Мой нос воспринял весьма неприятный запах от его мокрой куртки как личное оскорбление. Я распахнул окно настежь: высокое, сводчатое, как в готической часовне. Над крышами, вокруг купола собора, ветер кружил в темноте последние белые хлопья. Не испытывая ни капли жалости, я стал думать о Луке, о том, как он, поджав хвост, возвращается туда, откуда пришел, где его ждут: один как перст, полуживой от холода и неудачи, вышагивает по пустым улицам, прячась в поднятый воротник куртки, не отводя взгляда от мостовой и грязного снега под ногами, и снег наверняка насквозь промочил эти его ботинки нищего эмигранта, какие носили и век назад, какие увидишь на литографиях, на ногах бородатых подпольщиков.
Мой взгляд переместился на телефон, установленный на полочке над изголовьем кровати. Очень скоро они снова мне позвонят, но произнесут уже совсем другие слова и совсем другими голосами, в ином тоне, поведут разговор. Я никогда не доверял тишине и молчащим телефонам. Вспомнился дом, увиденный как бы издалека: ночь, ставни закрыты, сквозь шторы в окне мансарды просвечивает круглая лампа. Я мысленно представил себе эту комнату, вообразив ее словно на полотне, где единственный источник света — свеча.

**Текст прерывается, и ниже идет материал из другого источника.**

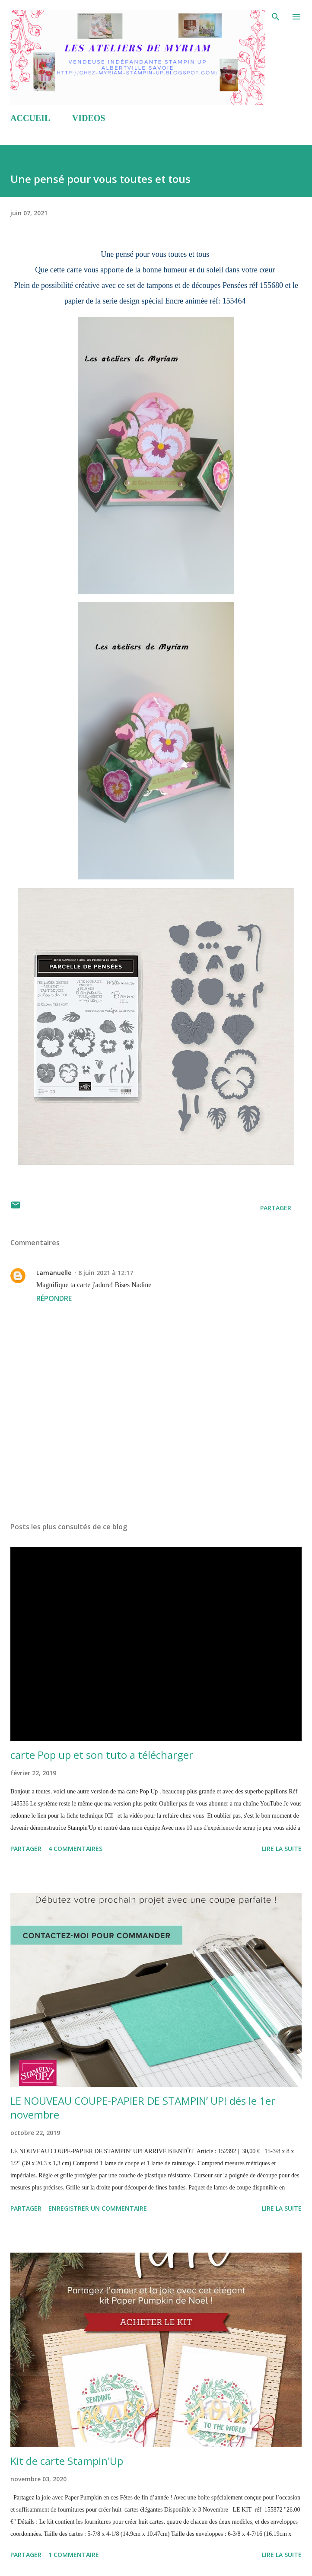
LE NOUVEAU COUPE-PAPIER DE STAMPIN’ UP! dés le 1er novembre (142, 2107)
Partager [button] (275, 1208)
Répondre (54, 1298)
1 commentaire (73, 2554)
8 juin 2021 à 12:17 (105, 1273)
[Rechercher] (276, 15)
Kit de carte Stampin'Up (66, 2461)
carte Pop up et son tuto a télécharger (101, 1755)
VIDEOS (88, 118)
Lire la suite (282, 1848)
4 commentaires (75, 1848)
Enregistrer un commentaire (97, 2208)
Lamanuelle (53, 1273)
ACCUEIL (30, 118)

Всего-то и нужно, что снять трубку и набрать номер, чтобы в невообразимой дали английского берега, окутанного ночной тьмой, раздался звонок другого телефонного аппарата, соединив две точки на карте, связав две зимние ночи, неистовство бурного моря и безмолвие падающего снега; два сознания, в этот миг еще более далекие друг от друга, чем сознания двух незнакомцев, когда оба они параллельно читают одну новость в газете, но никогда не встретятся, никогда не увидят друг друга.